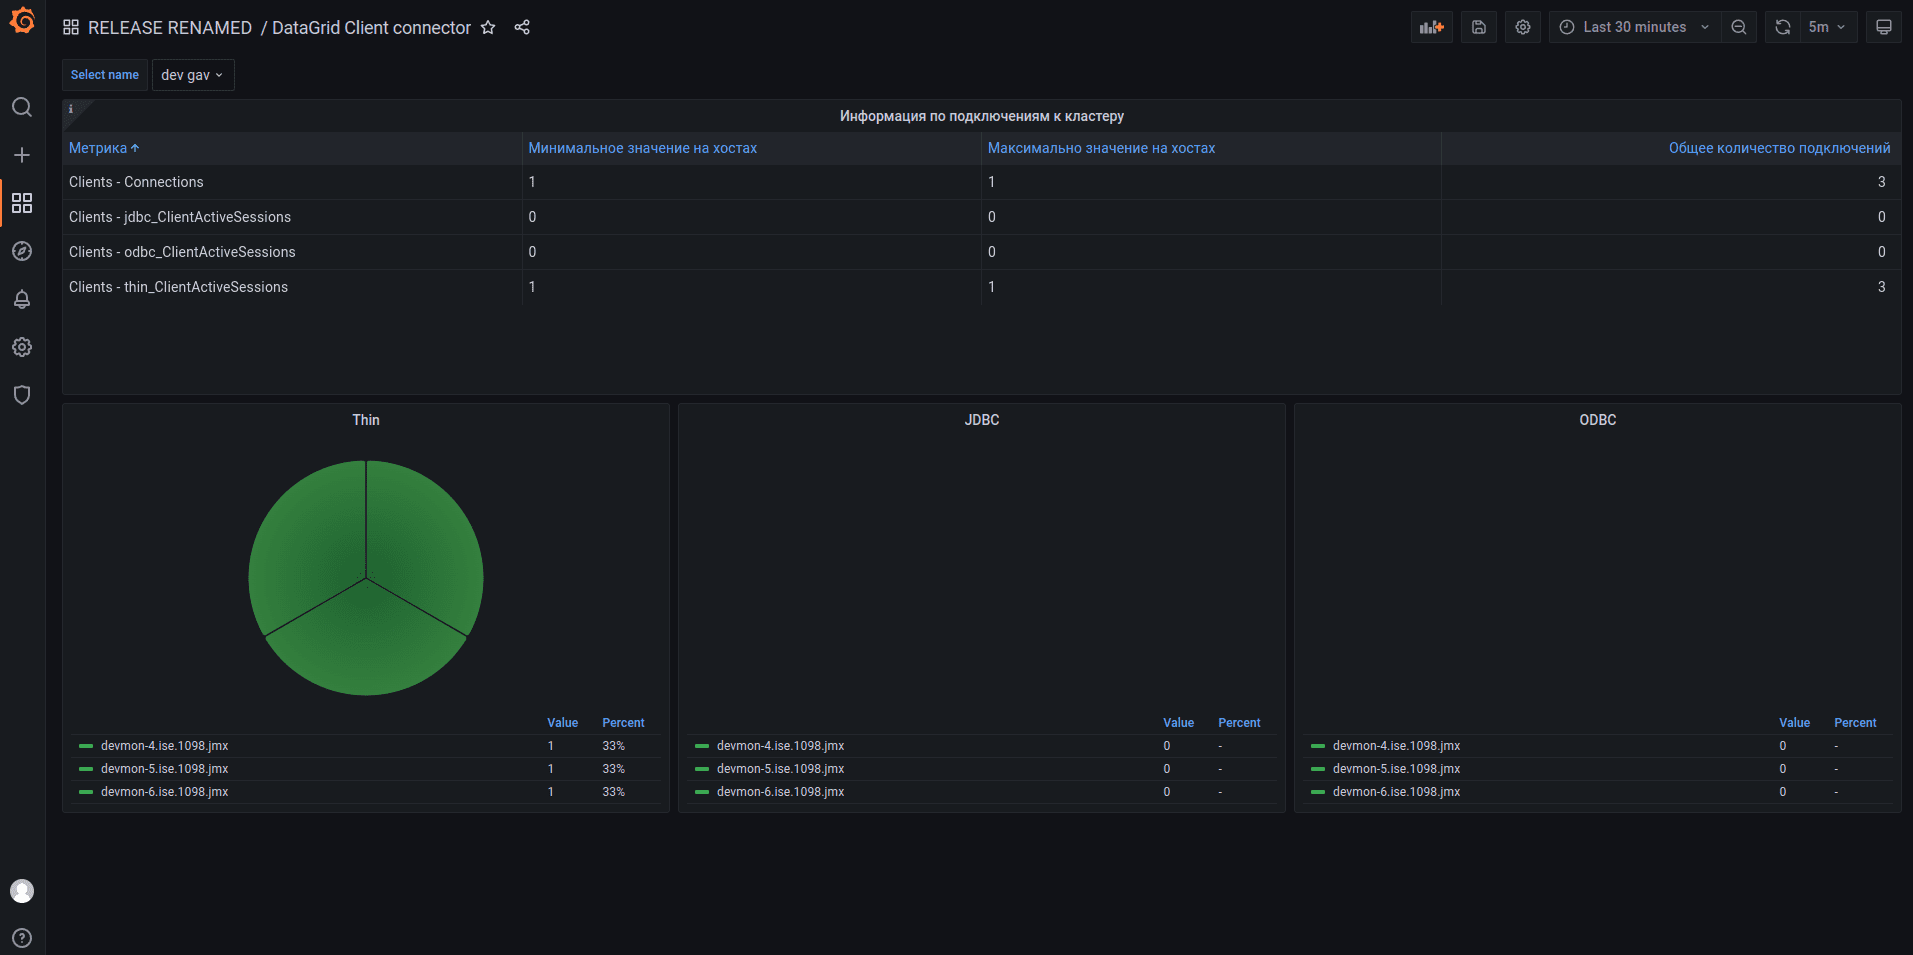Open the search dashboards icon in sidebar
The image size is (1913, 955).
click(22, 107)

_____

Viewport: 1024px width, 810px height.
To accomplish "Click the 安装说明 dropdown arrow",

_____

# YOUR TASK
Using the data above, transcribe the lines that run from the line with "Viewport: 1024px width, 810px height." to the line with "the 安装说明 dropdown", both ends kept, and output nothing else.

# WRITTEN RESPONSE
Viewport: 1024px width, 810px height.
To accomplish "Click the 安装说明 dropdown arrow",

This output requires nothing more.